E quando mergulhara no azul-esverdeado dos olhos tão familiares...

Todo o planejamento, todos os passos calculados, toda a ponderação; tudo tinha se esvaído, restando apenas a verdade em seus lábios.

"Nós temos uma filha".

André tinha todo o direito de ficar furioso, de gritar.

Jamais tiraria aquela razão dele.

Porque ela também tinha seus próprios motivos para as escolhas que fizera dois anos atrás.

Sua irmã e sua prima sempre quiseram saber porque ela não tinha contado sobre a gravidez para André. Sueli as contornara, dizendo que ele estava longe, cuidando da própria vida, do trabalho, que tinham terminado, que queria criar a filha sozinha; eram apenas meias-verdades.

Porque o preço do real segredo que carregava era caro.

E o preço da verdade contada seria mais alto ainda.

Assim, ela tinha se calado no passado.

Só que agora tudo tinha mudado.

Ela tinha mudado.

Depois de encarar a face da morte de perto e ter saído vitoriosa, poucas coisas seriam capazes de assustá-la.

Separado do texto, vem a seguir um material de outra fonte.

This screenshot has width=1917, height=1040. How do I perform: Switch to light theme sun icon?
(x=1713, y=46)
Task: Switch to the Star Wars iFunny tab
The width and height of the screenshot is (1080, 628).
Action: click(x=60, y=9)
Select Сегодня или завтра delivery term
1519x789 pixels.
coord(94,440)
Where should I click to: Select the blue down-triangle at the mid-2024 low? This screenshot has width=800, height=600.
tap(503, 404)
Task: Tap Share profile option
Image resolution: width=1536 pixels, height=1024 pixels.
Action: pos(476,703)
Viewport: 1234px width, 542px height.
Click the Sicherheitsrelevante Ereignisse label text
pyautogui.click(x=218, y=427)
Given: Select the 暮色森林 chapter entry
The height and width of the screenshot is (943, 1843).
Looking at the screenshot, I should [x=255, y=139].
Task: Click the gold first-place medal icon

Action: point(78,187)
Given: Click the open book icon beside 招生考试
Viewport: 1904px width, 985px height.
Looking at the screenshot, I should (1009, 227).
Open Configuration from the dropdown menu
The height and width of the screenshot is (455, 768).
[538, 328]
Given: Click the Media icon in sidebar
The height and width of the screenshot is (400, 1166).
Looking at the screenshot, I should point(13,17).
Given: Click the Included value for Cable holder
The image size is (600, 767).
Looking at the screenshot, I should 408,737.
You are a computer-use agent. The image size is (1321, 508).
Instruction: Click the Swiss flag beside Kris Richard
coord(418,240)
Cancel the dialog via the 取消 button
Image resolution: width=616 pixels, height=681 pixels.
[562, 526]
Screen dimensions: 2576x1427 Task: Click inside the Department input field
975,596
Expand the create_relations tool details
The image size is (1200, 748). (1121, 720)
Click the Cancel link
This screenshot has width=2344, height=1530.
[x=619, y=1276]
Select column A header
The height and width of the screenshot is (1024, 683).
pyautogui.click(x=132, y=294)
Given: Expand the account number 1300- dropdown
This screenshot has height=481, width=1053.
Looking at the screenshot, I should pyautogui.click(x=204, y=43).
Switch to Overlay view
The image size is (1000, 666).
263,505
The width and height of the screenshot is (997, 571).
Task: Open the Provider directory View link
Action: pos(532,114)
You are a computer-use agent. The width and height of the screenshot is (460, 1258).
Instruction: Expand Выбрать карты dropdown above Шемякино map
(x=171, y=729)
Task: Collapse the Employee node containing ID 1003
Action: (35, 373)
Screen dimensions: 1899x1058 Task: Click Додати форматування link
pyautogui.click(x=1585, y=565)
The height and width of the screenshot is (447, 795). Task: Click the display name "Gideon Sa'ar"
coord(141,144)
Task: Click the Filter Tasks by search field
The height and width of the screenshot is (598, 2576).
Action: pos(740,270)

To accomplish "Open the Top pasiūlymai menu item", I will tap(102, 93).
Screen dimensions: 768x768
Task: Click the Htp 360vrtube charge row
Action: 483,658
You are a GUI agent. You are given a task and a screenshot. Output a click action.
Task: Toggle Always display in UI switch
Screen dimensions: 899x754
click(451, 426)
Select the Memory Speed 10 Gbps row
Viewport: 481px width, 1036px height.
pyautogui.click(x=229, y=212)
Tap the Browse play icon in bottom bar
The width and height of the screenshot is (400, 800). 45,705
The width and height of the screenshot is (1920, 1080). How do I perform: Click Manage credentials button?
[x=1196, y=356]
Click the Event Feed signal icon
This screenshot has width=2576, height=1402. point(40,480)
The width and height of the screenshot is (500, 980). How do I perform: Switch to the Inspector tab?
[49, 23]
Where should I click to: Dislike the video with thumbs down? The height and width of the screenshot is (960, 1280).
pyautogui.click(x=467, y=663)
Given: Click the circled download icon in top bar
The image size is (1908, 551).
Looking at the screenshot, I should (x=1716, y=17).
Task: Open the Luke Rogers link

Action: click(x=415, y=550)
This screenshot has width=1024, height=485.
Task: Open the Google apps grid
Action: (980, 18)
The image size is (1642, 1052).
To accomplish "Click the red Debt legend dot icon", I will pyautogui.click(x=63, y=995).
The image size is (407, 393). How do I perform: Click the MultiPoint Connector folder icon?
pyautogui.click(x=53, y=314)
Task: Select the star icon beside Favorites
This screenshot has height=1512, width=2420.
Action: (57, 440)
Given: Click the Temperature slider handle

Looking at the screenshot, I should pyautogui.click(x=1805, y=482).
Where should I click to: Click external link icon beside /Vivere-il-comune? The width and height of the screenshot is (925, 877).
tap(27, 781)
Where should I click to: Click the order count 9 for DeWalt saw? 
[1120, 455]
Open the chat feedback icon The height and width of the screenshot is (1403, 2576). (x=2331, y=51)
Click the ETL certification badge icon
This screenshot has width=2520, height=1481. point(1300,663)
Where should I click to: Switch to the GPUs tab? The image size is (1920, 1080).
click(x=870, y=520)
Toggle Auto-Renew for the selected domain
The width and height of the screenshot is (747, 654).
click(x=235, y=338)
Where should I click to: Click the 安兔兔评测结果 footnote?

Prometera para si mesma que não teria mais medo.

André tinha o direito de saber que era pai.

Mesmo assim...

Os dedos de Sueli comprimiram o volante; suas mãos suavam frio.

Ela sabia.

No fundo do seu coração, ela sabia.

Era só uma questão de tempo até que as consequências por ter revelado o que escondia há dois anos começassem a cair sobre ela e sobre todos aqueles que amava.